И опять на помощь пришли местные жители. Благодаря их заботливому уходу, рана моя хоть медленно, но заживала. Вскоре я познакомился с С. Я. Диденко. С ним вместе днем укрывались в лесу, ночью приходили на хутор. Нас отогревали, кормили. В народе говорят — друзья познаются в беде. Справедливость этой поговорки особенно подтвердилась в трудные годы войны. Сам я уроженец Кировской области, здесь на Брестчине встретил в лице белорусов настоящих друзей и побратимов.

К весне 1942 года нас собралось четыре человека во главе с Михаилом Пантелеевичем Черновым. Базировались в лесу неподалеку от Заболотских хуторов. Командир поставил задачу: во что бы то ни стало добыть боеприпасы. И вот мы с Диденко вышли на задание. По дороге из Малориты двигался обоз — пять повозок. На трех задних — сено, а на двух передних какие-то ящики. А вдруг боеприпасы? Решение пришло как-то внезапно. Громко, так, чтобы слышали повозочные, командую:

— Рота, к бою!

Выскакиваем с Диденко на дорогу:

— Стой!

Повозки остановились. Я хватаю ящик, Диденко вырывает у оторопевшего полицая винтовку — и быстро скрываемся. И только когда обоз отъехал метров двести, раздались винтовочные выстрелы.

Благополучно вернулись на базу. Тут вскрыли ящик. В нем оказалось… масло.

Как потом мы узнали, фашисты заподозрили двух полицаев, которые сопровождали обоз, в связях с партизанами и расстреляли их.

Осенью 1942 года в холстуновском лесу мы соединились с группой лейтенанта Чернышева. Теперь нас было около 40 человек. Нападали на машины гитлеровцев, совершали диверсии на железной дороге.

Километрах в двух-трех от нашей базы располагался лагерь еврейских семей, которые ушли из Домачево и других поселков и скрывались в лесу.
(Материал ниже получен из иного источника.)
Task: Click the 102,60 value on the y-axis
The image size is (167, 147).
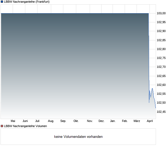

Женщины, дети, старики жили в двух землянках, очень бедствовали, и мы, чем могли, помогали им, делились продуктами. Но однажды пришла беда. Накануне наша группа пустила под откос вражеский эшелон. В ответ фашисты стали прочесывать окрестные леса. И вот в районе, где располагались беженцы, раздались взрывы гранат, стрельба. Чернышев поднял нас по тревоге, вовремя заняли оборону. Скоро завязался жестокий бой с карателями. Он длился больше шести часов, то затихая, то усиливаясь. Гитлеровцам так и не удалось овладеть нашей базой. Понеся большие потери, они отступили.